Attenuation of allergen-induced responses in CCR6^-/- mice is dependent upon altered pulmonary T lymphocyte activation

We have established a defect in CCR6^-/- mice in response to a cockroach allergen airway challenge characterized by decreased IL-5 production, reduced CB4⁺ T and B cells as well as decreased eosinophil accumulation. To determine the nature of the defect in CCR6^-/- mice T lymphocyte populations from allergen-sensitized wild-type mice were transferred into sensitized CCR6^-/- mice. The reconstituted response was characterized by an increase in IL-5 levels, eosinophil accumulation, and serum IgE levels in recipient CCR6^-/- mice. Analysis of lymphocytes from draining lymph nodes of CCR6^+/+ and CCR6^-/- sensitized or challenged mice demonstrated a significant decrease in IL-5 and IL-13 production in CCR6^-/- mice.
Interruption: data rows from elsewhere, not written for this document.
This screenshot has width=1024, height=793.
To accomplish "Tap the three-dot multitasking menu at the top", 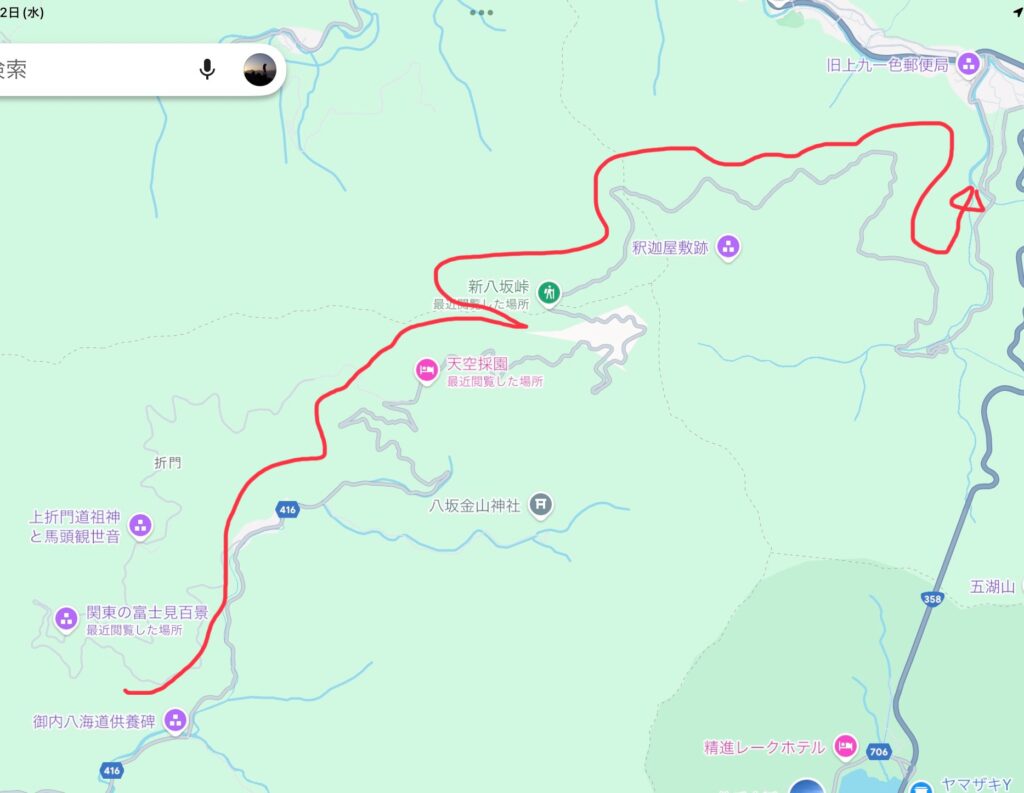I will [x=481, y=12].
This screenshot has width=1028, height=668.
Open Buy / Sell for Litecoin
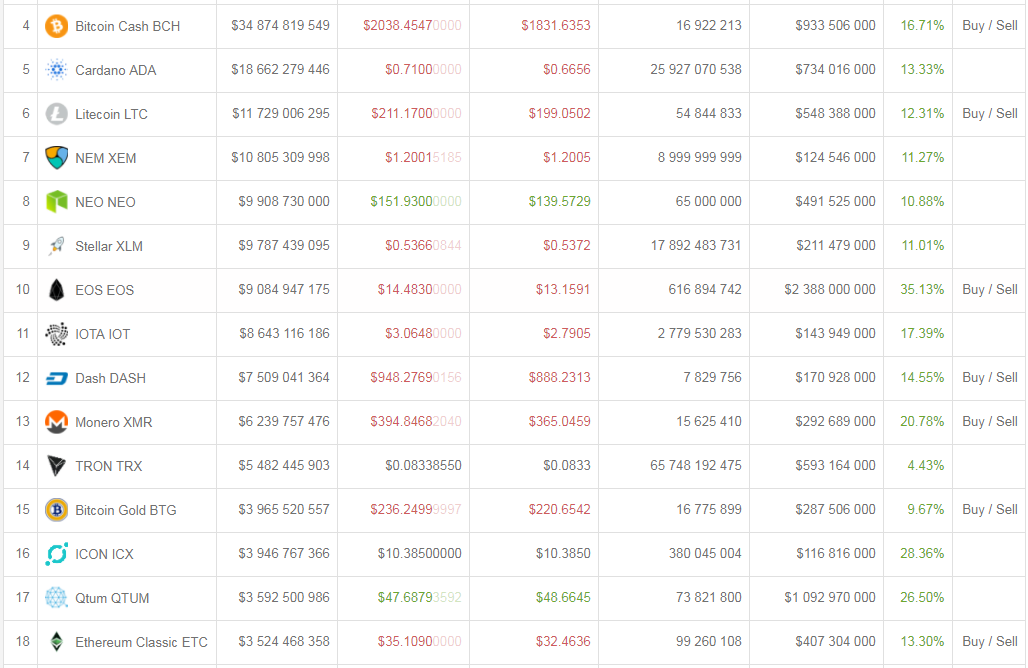pos(989,114)
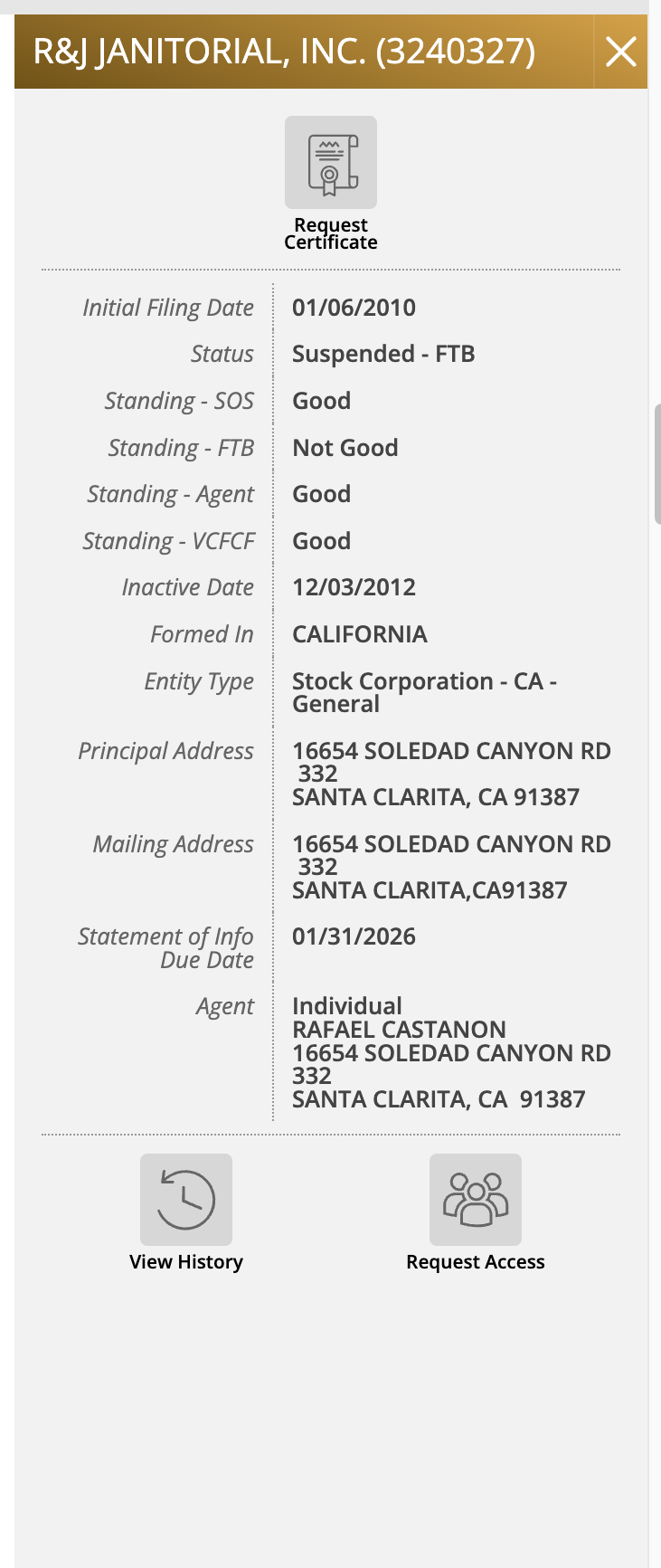Click the Standing - SOS field label

click(x=179, y=401)
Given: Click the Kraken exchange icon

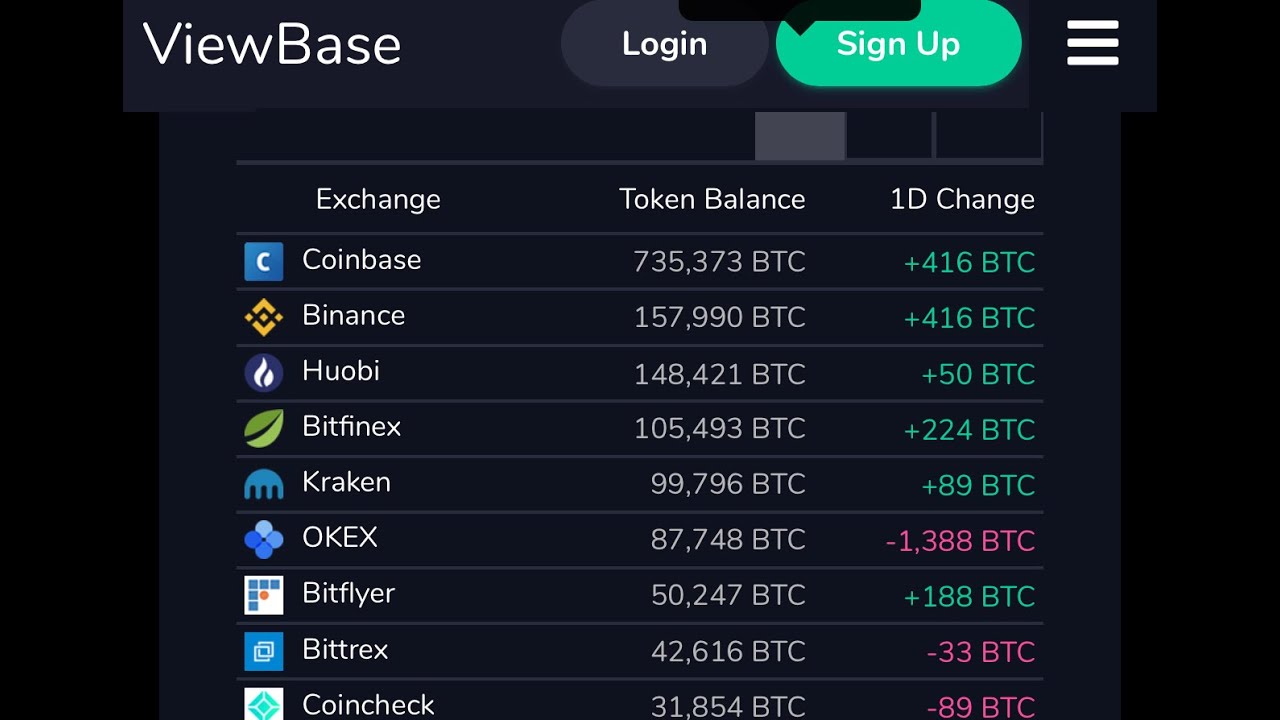Looking at the screenshot, I should pos(263,483).
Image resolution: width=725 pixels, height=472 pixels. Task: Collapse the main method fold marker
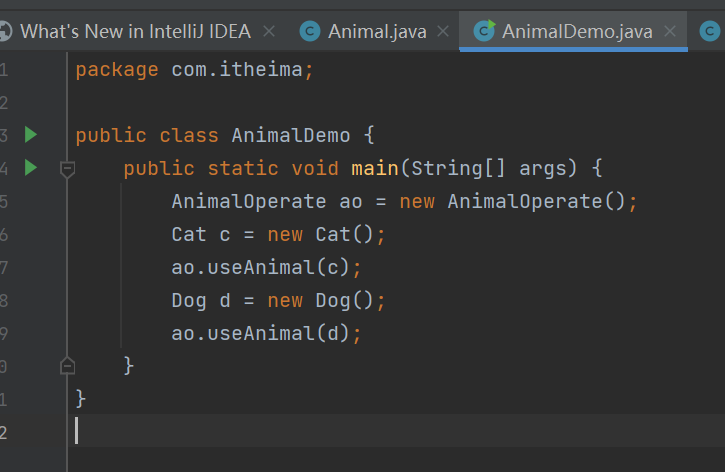click(x=67, y=169)
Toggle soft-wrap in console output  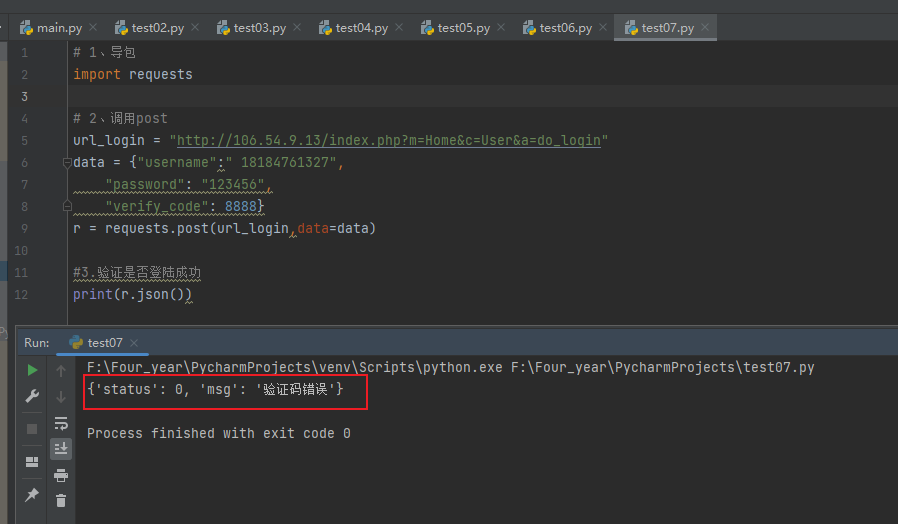coord(61,423)
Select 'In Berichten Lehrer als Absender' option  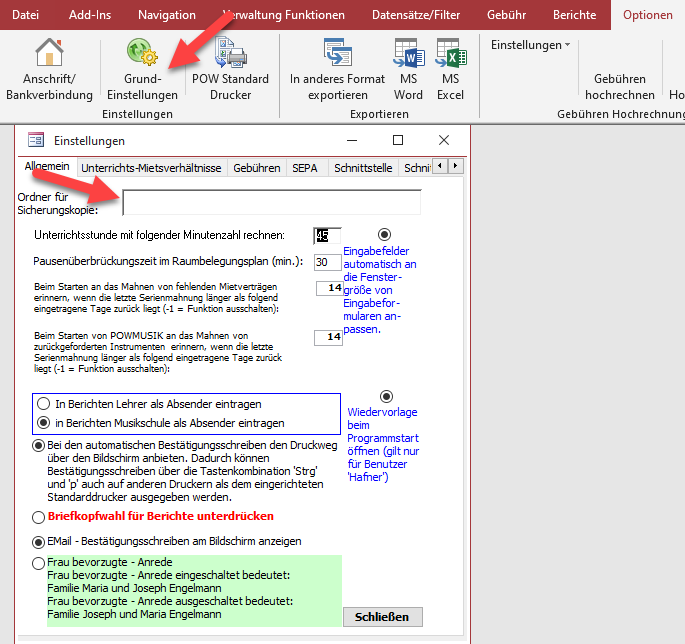43,404

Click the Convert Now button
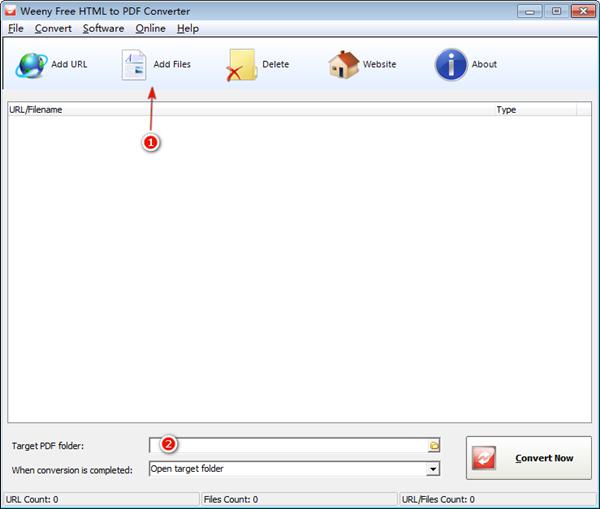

In contrast, the systemic response in allergen-rechallenged spleen cells demonstrated no significant alteration in allergen-induced cytokine production. Transfer of isolated splenic T lymphocytes from sensitized CCR6^+/+ mice induced airway hyperresponsiveness in wild-type but not CCR6^-/- naive mice, suggesting that T cells alone were not sufficient to induce airway hyperresponsiveness in CCR6^-/- mice. Additional analysis demonstrated decreased CD11c⁺, CD11b ⁺ and CD11c, and B220 subsets of dendritic cells in the lungs of CCR6^-/- mice after allergen challenge. Using in vitro cell mixing studies with isolated pulmonary CD4⁺ T cells and CD11c⁺ cells from CCR6^+/+ or CCR6^-/- mice, we demonstrate alterations in both CCR6^-/- T cells and CCR6^-/- pulmonary APCs to elicit IL-5 responses. Altogether, the defect in CCR6^-/- mice appears to be primarily due to an alteration in T cell activation, but also appears to include local pulmonary APC defects.